The First Day of Christmas was yesterday, but I’ve given up trying to get anything contemplative done on December 25th. It’s a day for raucous celebration, the bustle of the kitchen preparing a feast, the thrill of generous giving to friends and family. I hope you had a great time surrounded by the people you love, delicious food, and all the loot under the tree. I certainly did, and I regret none of it. And now, with my fridge stuffed with leftovers, a mug of homemade egg nog before me, and a half-eaten tray of cookies on the counter, I’d like to welcome you to Christmastide.
Today is the Second Day of Christmas. Today, we begin the quieter side of Christmas: contemplating the incarnation of God. God became human, that humanity might share in the divine nature.
Jesus was born into a world of “divine” kings. From the Pharaohs of Egypt to the Roman Caesars, the ancient world was awash in rulers that claimed descent from the gods and demanded worship as gods themselves.
Difficult as it is to imagine today, people took this entirely seriously, and many people still believe in the underlying logic to this day. If at bottom, reality is one great chain of being that runs from beach sand to transcendent deity, then there’s nothing inherently ridiculous about a human being ascending to godhood. The fellow might have been the captain of the palace guard yesterday, but he assassinated the king last night, and today he’s the son of Ra, or Marduk, or Jupiter, surrounded by palace walls of beaten gold, and building himself a tomb that will last five thousand years.
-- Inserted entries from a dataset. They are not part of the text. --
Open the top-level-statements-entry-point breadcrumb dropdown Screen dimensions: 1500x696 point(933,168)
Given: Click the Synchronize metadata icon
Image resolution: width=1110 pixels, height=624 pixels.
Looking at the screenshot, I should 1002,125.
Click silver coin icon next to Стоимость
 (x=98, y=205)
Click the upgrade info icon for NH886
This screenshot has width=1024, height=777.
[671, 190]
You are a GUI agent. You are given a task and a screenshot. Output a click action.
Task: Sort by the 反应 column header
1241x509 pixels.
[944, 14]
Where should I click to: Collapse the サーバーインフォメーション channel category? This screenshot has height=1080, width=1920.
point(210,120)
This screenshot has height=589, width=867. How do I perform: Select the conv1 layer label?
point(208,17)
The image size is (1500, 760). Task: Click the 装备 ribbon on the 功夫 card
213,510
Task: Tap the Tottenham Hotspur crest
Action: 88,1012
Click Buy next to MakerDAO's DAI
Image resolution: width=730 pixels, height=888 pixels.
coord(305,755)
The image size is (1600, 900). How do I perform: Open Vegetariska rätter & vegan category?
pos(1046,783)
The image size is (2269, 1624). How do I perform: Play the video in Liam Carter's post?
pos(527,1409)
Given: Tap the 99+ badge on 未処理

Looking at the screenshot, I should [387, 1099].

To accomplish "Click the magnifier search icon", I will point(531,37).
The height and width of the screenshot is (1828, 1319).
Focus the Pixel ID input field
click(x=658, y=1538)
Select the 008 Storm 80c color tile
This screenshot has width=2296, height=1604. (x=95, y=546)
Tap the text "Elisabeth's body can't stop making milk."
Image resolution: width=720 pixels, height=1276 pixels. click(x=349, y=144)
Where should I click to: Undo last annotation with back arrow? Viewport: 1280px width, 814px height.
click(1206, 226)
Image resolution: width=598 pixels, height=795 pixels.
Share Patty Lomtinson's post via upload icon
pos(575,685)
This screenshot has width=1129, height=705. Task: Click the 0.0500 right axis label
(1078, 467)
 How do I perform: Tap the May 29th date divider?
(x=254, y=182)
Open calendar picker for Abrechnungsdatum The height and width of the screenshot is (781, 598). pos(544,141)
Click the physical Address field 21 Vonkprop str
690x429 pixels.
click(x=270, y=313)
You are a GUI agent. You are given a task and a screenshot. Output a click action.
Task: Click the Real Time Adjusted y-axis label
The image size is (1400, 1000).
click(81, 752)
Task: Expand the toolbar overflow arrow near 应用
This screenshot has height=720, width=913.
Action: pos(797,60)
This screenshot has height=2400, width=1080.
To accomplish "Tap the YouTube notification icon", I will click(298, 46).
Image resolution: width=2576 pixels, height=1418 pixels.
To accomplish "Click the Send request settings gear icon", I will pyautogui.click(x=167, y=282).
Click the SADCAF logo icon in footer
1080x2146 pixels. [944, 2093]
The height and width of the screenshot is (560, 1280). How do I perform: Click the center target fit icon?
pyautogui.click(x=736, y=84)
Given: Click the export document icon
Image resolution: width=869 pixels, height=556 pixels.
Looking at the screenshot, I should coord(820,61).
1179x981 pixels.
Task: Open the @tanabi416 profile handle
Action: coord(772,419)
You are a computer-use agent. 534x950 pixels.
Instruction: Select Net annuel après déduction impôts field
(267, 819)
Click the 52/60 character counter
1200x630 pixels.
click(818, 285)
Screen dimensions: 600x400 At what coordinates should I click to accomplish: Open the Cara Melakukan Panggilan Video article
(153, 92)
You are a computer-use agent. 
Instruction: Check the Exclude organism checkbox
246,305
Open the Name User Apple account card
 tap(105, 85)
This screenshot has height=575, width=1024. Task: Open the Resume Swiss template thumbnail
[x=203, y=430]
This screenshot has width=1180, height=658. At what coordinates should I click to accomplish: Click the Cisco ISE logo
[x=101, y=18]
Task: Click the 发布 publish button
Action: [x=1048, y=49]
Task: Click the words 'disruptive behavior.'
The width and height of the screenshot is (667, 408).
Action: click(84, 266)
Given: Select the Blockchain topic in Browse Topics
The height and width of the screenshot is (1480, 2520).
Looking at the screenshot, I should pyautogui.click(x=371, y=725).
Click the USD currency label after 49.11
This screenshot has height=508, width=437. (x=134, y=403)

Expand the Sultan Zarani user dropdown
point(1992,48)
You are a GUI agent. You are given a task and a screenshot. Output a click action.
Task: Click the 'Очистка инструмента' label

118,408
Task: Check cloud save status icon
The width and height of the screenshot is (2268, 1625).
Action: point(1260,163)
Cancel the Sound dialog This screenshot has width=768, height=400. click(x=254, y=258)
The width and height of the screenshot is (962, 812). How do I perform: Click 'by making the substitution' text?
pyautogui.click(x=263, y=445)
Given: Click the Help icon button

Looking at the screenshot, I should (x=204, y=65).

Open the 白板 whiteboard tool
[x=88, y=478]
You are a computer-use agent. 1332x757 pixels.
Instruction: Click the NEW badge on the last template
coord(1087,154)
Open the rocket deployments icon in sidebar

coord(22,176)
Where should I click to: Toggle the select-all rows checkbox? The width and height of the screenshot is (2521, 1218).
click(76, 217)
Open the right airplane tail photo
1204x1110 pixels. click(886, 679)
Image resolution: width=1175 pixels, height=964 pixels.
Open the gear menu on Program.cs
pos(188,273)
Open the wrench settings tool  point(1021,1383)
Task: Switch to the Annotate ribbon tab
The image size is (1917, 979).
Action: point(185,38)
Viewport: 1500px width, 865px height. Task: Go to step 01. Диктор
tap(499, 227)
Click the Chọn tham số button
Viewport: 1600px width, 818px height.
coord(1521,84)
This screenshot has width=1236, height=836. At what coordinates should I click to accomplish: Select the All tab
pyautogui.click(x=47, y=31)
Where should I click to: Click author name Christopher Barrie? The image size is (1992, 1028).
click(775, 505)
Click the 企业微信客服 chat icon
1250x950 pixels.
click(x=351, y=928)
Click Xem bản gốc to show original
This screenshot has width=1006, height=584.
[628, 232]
He is a god, as his son will be after him. How could he not be? Everyone believed it, from the kings themselves to the priests that served them to the stonemasons that built their tombs — and paradoxically, that belief legitimated the whole stratified social system.
Into this world of royal pretensions to divinity, the actual God of the universe chose to be born, not in a palace or a temple, but a stable. Not to royal parents, not even to a priest, but to a construction worker and a teenage girl. From this subversive beginning, the rest of the story flows.